Let us look at this with regard to the DVD of a particular movie. Let us say the price is now $15. But then the price drops to $10. All other things being equal, more people will buy the DVD at the lower price. This is a movement along a given demand curve. There has been no change in how many people would buy the DVD at $15. Instead, the price has changed, causing a change in how many people will buy.
Now let us look at how the curve could move. Let us say the DVD is selling for $15 but then the star of the movie commits a ghastly crime in real life. His popularity plummets and many fewer people want to buy the movie. In this case the price can remain at $15 but many fewer people will buy the DVD. This is an instance in which the demand has actually changed.
The difference between a movement along a demand curve and a shift of demand curve is in why thy occur. A movement along the demand curve is a simple change in the price of the good. For example if a DVD costs $1 and then drops to $0.50, the point on the curve has now moved towards the lower right. Shifts in the demand curve are caused by 5 things:
-Change in the price of related goods; the price of related goods affects the demand for a certain product. There are two types of related goods, substiture and complementary goods. For example, if the price of Blu-ray discs rose, assuming that DVD's and Blu-ray discs can substitute eachother, the demand for DVD would increase because less people will want to buy the more expensive Blu-ray discs. Another example, if the price of dvd players rose, the demand for DVDs would fall because it now costs more for consumers to use DVDs.

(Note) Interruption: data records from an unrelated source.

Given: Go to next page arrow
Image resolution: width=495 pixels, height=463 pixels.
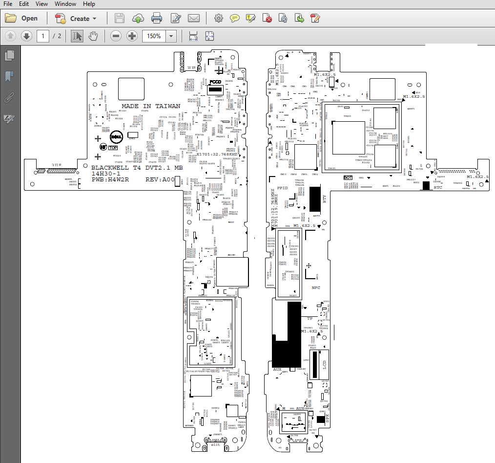Looking at the screenshot, I should click(x=26, y=36).
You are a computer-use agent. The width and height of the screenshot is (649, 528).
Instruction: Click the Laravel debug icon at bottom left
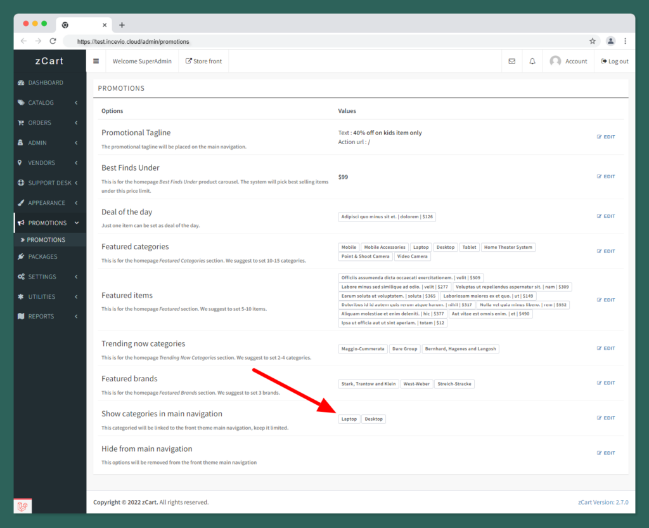pos(23,506)
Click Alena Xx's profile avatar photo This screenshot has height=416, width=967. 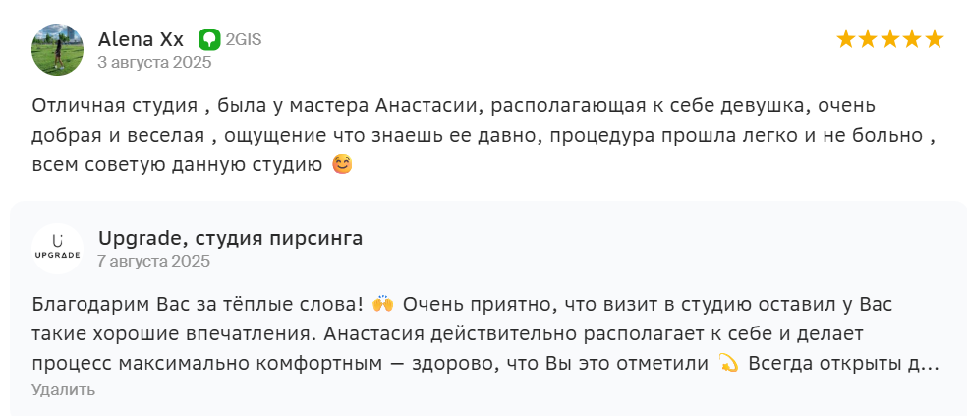coord(58,50)
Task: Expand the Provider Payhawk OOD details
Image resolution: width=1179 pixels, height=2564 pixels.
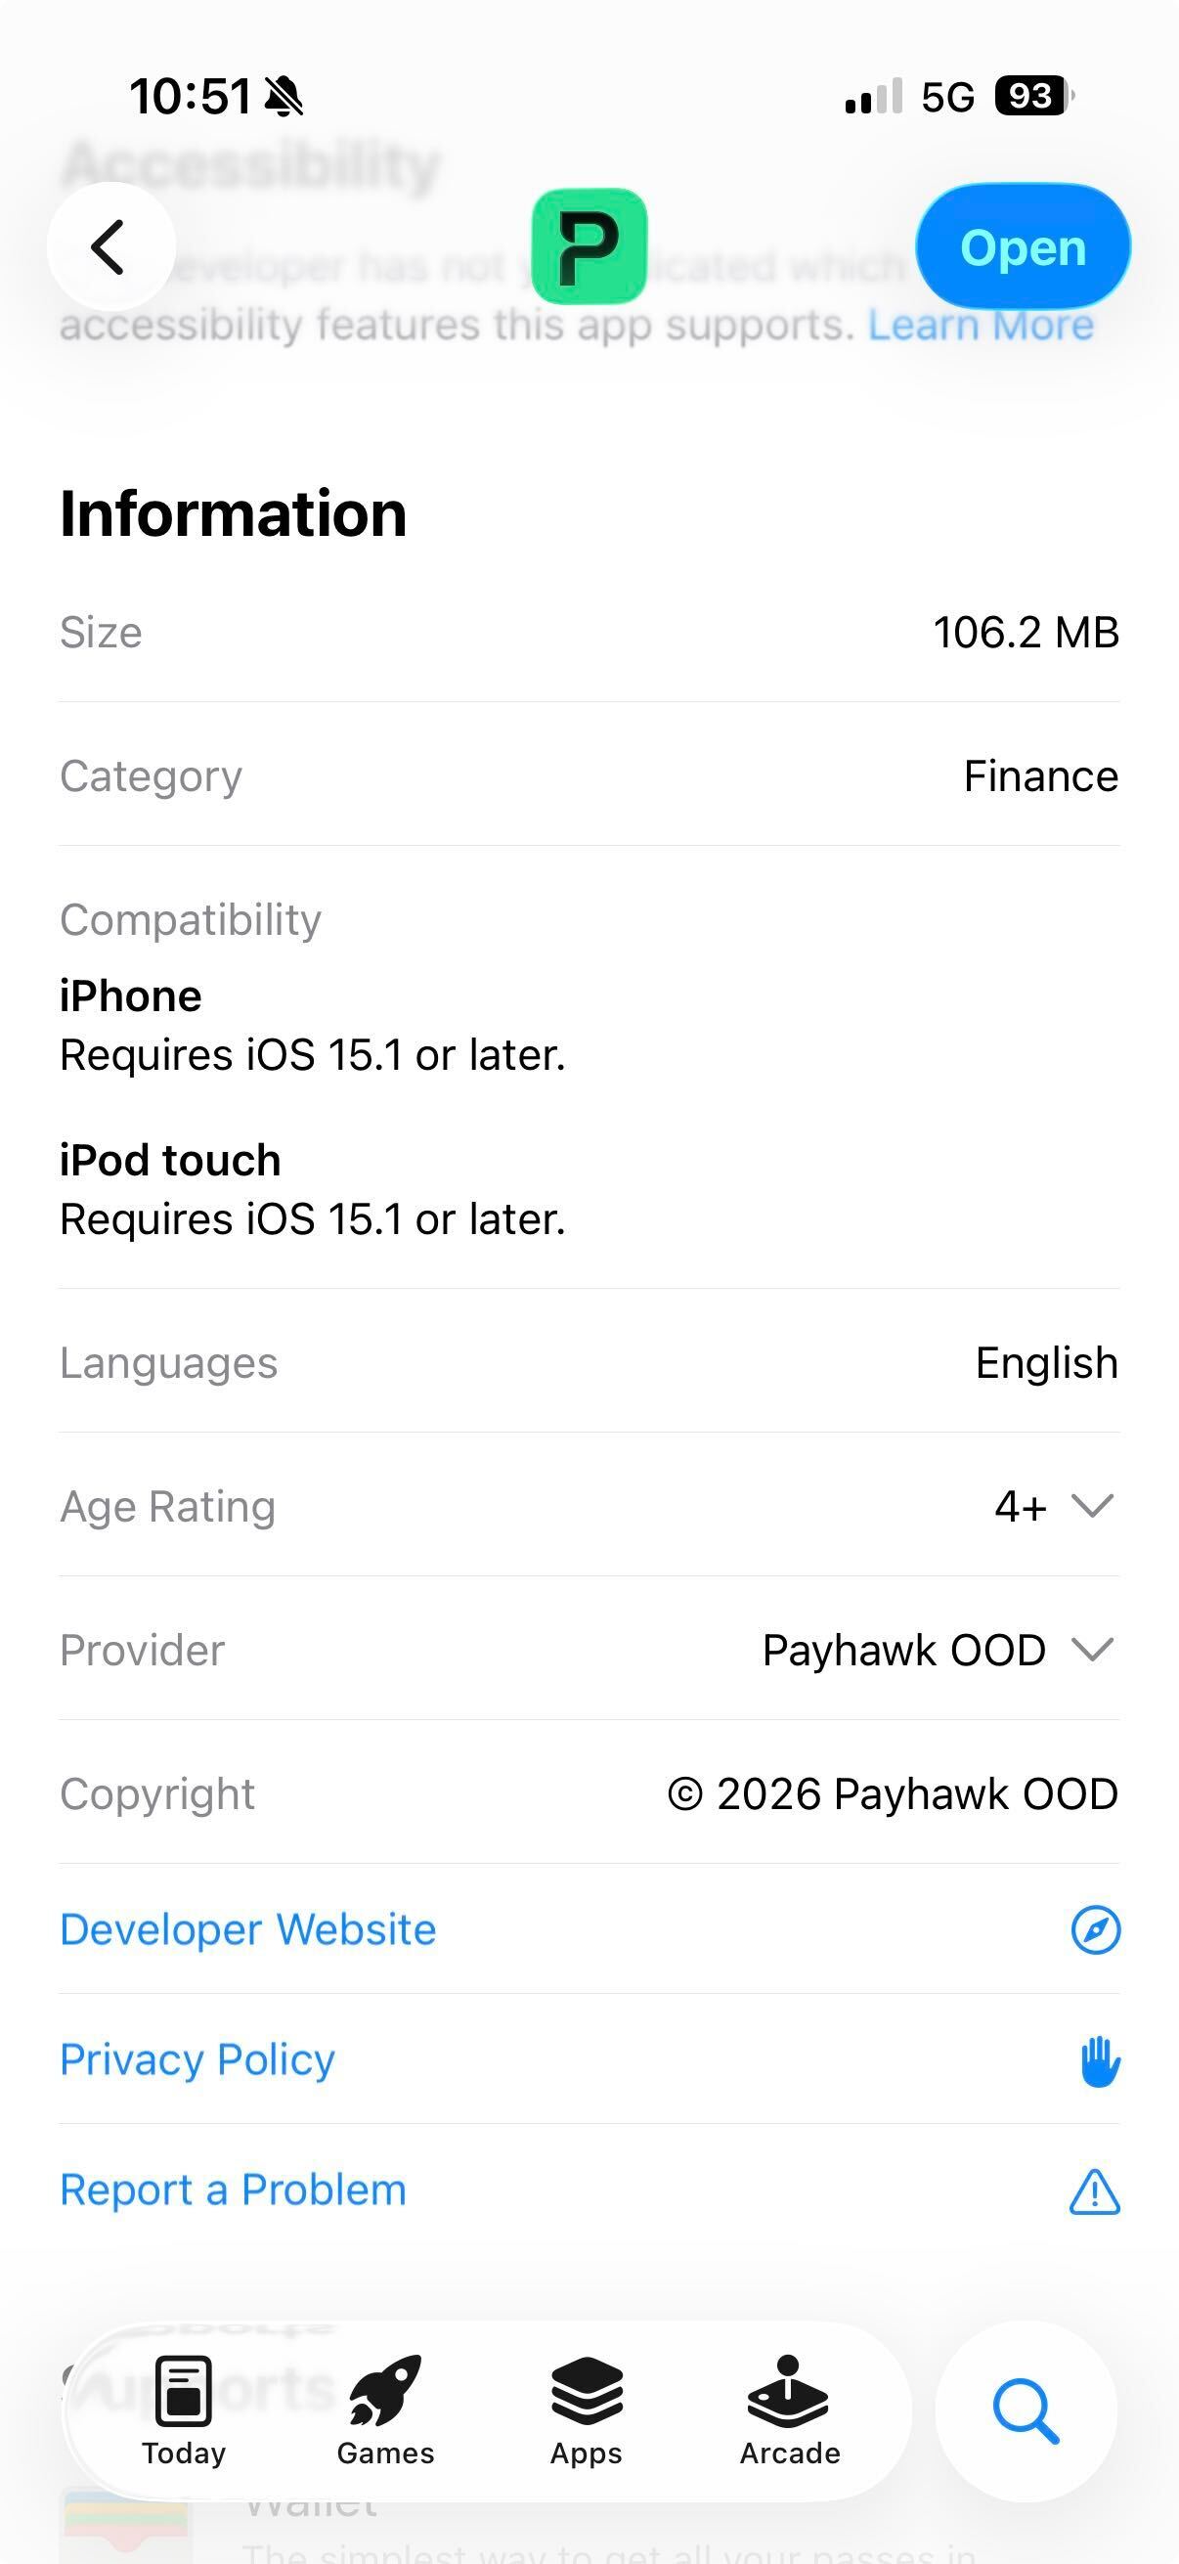Action: (1091, 1649)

-Change in income of consumers; self-explanatory, if a consumer has more money, they will consume more. However, in the real world, consumers may lose income but still keep the same level of comsuption.
-Change in consumer expectations; also self-explanatory, if a newspaper reports that some DVDs may be faulty, the demand for DVDs will fall because consumers expect less.
-Change in consumer preferences; also self-explanatory, if consumers prefer Blu-ray discs to DVDs they will buy more BLu-ray discs and less DVDs.
-Change in the number of consumers; also self-explanatory, if there are more consumers, there will be more consumption and more demand.
Not to confuse you, but shifts in demand will cause shifts in the price level in a free market, no government or producers price floors or ceilings in place. An increase in demand will cause an increase in the price of the product
So in conclusion, movements along the curve are caused by changes in price while shifts are caused by the 5 reasons above.